Background: Preeclampsia (PE), a life-threatening hypertensive pregnancy disorder, has long been speculated to be associated with placental hypoxia. Adenosine (Ado) is a signaling molecule well known to be induced by hypoxia. Ado levels are increased in the fetomaternal circulation of PE patients and correlated to its severity. However, the causative factors for its induction and pathophysiologic role of elevated Ado in PE are undetermined.

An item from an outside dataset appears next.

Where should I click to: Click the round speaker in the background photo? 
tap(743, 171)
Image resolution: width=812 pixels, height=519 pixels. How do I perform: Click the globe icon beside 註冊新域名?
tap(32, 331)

Methods & Results: Using RT-PCR profiling of purinergic components in the human placentas, we found that CD73, a key enzyme producing extracellular Ado, was elevated most in the placentas of PE patients. To determine the exact role of elevated CD73 in Ado production, we took advantage of a well-established PE model: pregnant mice infused with angiotensin type 1 receptor agonistic antibody (AT1-AA), an emerging pathogenic factor known to contribute to PE. Similar to human studies, we found that both CD73 expression and Ado levels were significantly increased in the placentas of AT1-AA-injected pregnant mice compared to the controls. To determine whether elevated placental Ado is dependent on increased placental CD73 and contributes to pathophysiology of PE, we took both genetic and pharmacological approaches. We found that AT1-AA-mediated placental Ado production was reduced in CD73-deficient pregnant mice. As such, AT1-AA-induced features of PE including hypertension and proteinuria also significantly reduced (BP: 166 to 144 mmHg, proteinuria: 42 to 31 mg/g creatinine). Similarly, we found polyethylene glycol-linked adenosine deaminase (PEG-ADA), a drug that has successfully treated ADA-deficient patients by lowering Ado, ameliorated PE features significantly (BP: 170 to 141 mmHg, proteinuria: 39 to 28 mg/g creatinine). Mechanistically, we further revealed that HIF-1a is a key transcription factor underlying increased CD73 expression, Ado elevation, and subsequent sFlt-1 induction and disease development.
Conclusions: Our studies revealed i) a pathologic nature of chronic elevated placental Ado in PE; ii) HIF-1a-dependent CD73 upregulation in placenta underlying Ado induction, sFlt-1 elevation and PE features; and iii) novel diagnostic markers and therapeutic possibilities for the disease.